• [Required actions]:
A - Please summarize the vhost mmap thread in three sentences.
B - Carry on the vhost mmap thread from its final line.

On 11/12/2015 10:35 AM, Tan, Jianfeng wrote:
>
>> -----Original Message-----
>> From: Xie, Huawei
>> Sent: Wednesday, November 11, 2015 11:57 AM
>> To: Tan, Jianfeng; dev at dpdk.org
>> Subject: Re: [dpdk-dev] [PATCH] vhost: fix mmap failure as len not aligned
>> with
>> hugepage size
>>
>> On 10/30/2015 2:52 PM, Jianfeng Tan wrote:
>>> This patch fixes a bug under lower version linux kernel, mmap() fails
>>> when
>> Since which version Linux hugetlbfs changes the requirement of size
>> alignment?
>>> length is not aligned with hugepage size.
> This link shows this bug was fixed in Linux kernel commit:
> dab2d3dc45ae7343216635d981d43637e1cb7d45
> After my check, that patch was applied to long term version 3.4.110+
> So distributions using 2.6.32 and 3.2.72 need this patch to make vhost work
> well.
> https://bugzilla.kernel.org/show_bug.cgi?id=56881
OK, please add this in commit message, remove unnecessary RTE_ALIGN in
free_memory_region, and add comment to the code because our fix is a
workaround to kernel hugetlbfs implementation issue.
>
>>> Signed-off-by: Jianfeng Tan <jianfeng.tan at intel.com>
>>> ---
>>> lib/librte_vhost/vhost_user/virtio-net-user.c | 12 +++++++++---
>>> 1 file changed, 9 insertions(+), 3 deletions(-)
>>>
>>> diff --git a/lib/librte_vhost/vhost_user/virtio-net-user.c
>>> b/lib/librte_vhost/vhost_user/virtio-net-user.c
>>> index a998ad8..641561c 100644
>>> --- a/lib/librte_vhost/vhost_user/virtio-net-user.c
>>> +++ b/lib/librte_vhost/vhost_user/virtio-net-user.c
>>> @@ -147,6 +147,10 @@ user_set_mem_table(struct vhost_device_ctx ctx,
>> struct VhostUserMsg *pmsg)
>>> /* This is ugly */
>>> mapped_size = memory.regions[idx].memory_size +
>>> memory.regions[idx].mmap_offset;
>>> +
>>> + alignment = get_blk_size(pmsg->fds[idx]);
>>> + mapped_size = RTE_ALIGN_CEIL(mapped_size, alignment);
>> Probably we could remove the alignment of mapped size in free_mem_region as
>> well.
> Yes, after aligning mapped_address when mmap(), this address does not need to
> be aligned again
> when munmap(). But this will effect nothing, or incur any performance issue.

• [Supplied material]:
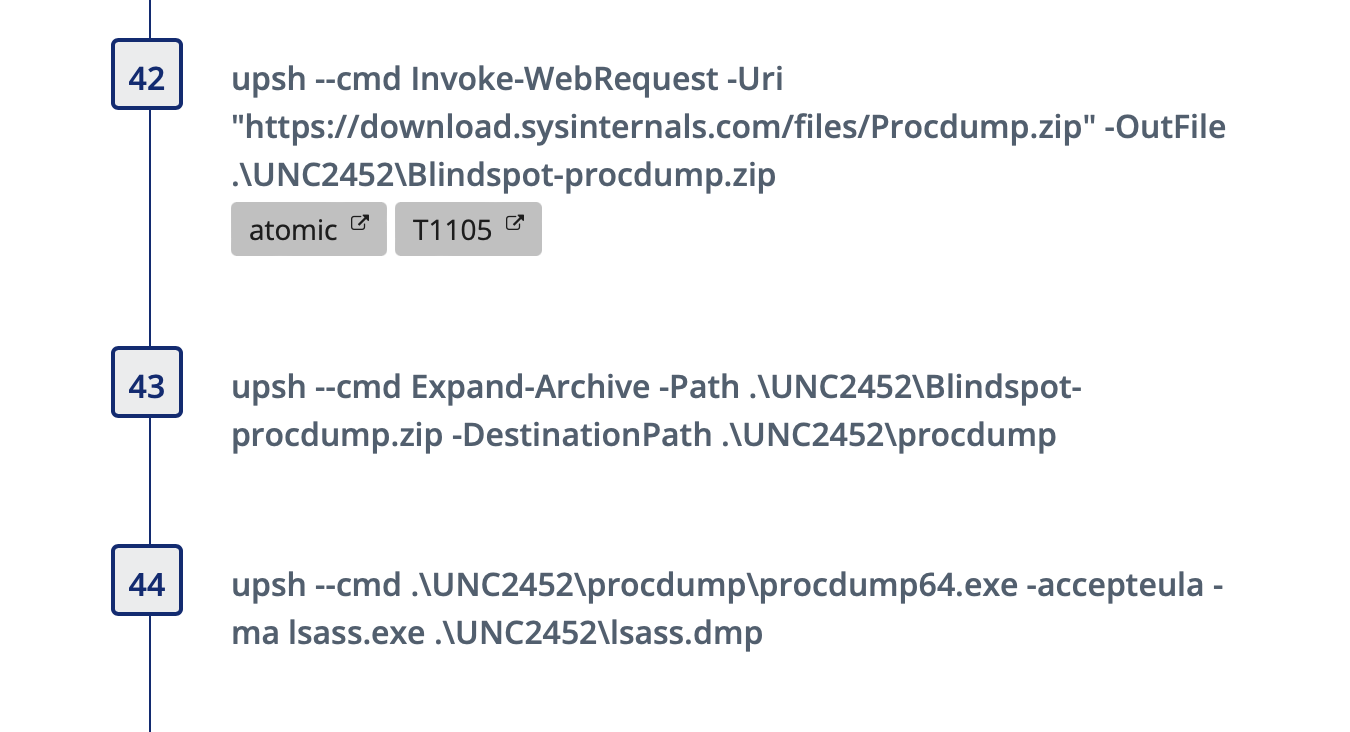Click the Blindspot-procdump.zip output file path
Image resolution: width=1350 pixels, height=732 pixels.
(504, 176)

• [Exercise results]:
A - A patch from Jianfeng Tan fixes an mmap() failure on older Linux kernels that occurs when the length is not aligned with the hugepage size, by rounding the mapped size up to the block size. Asked which kernel version changed hugetlbfs's alignment requirement, Tan points to kernel commit dab2d3dc45ae7343216635d981d43637e1cb7d45, applied to long-term version 3.4.110+, so distributions using 2.6.32 and 3.2.72 need the patch for vhost to work well. Huawei Xie asks for this information in the commit message, removal of the unnecessary RTE_ALIGN in free_memory_region, and a code comment noting that the fix is a workaround for a kernel hugetlbfs implementation issue.

B -
> I'm prone to take no
> change to it.
>
>> RTE_ALIGN_CEIL(
>> region[idx].mapped_size, alignment) If we are not sure, leave it as
>> it is.
>>> +
>>> mapped_address = (uint64_t)(uintptr_t)mmap(NULL,
>>> mapped_size,
>>> PROT_READ | PROT_WRITE, MAP_SHARED, @@ -154,9
>> +158,11 @@
>>> user_set_mem_table(struct vhost_device_ctx ctx, struct VhostUserMsg *pmsg)
>>> 0);
>>>
>>> RTE_LOG(INFO, VHOST_CONFIG,
>>> - "mapped region %d fd:%d to %p sz:0x%"PRIx64"
>> off:0x%"PRIx64"\n",
>>> + "mapped region %d fd:%d to:%p sz:0x%"PRIx64" "
>>> + "off:0x%"PRIx64" align:0x%"PRIx64"\n",
>>> idx, pmsg->fds[idx], (void *)(uintptr_t)mapped_address,
>>> - mapped_size, memory.regions[idx].mmap_offset);
>>> + mapped_size, memory.regions[idx].mmap_offset,
>>> + alignment);
>>>
>>> if (mapped_address == (uint64_t)(uintptr_t)MAP_FAILED) {
>>> RTE_LOG(ERR, VHOST_CONFIG,
>>> @@ -166,7 +172,7 @@ user_set_mem_table(struct vhost_device_ctx ctx,
>>> struct VhostUserMsg *pmsg)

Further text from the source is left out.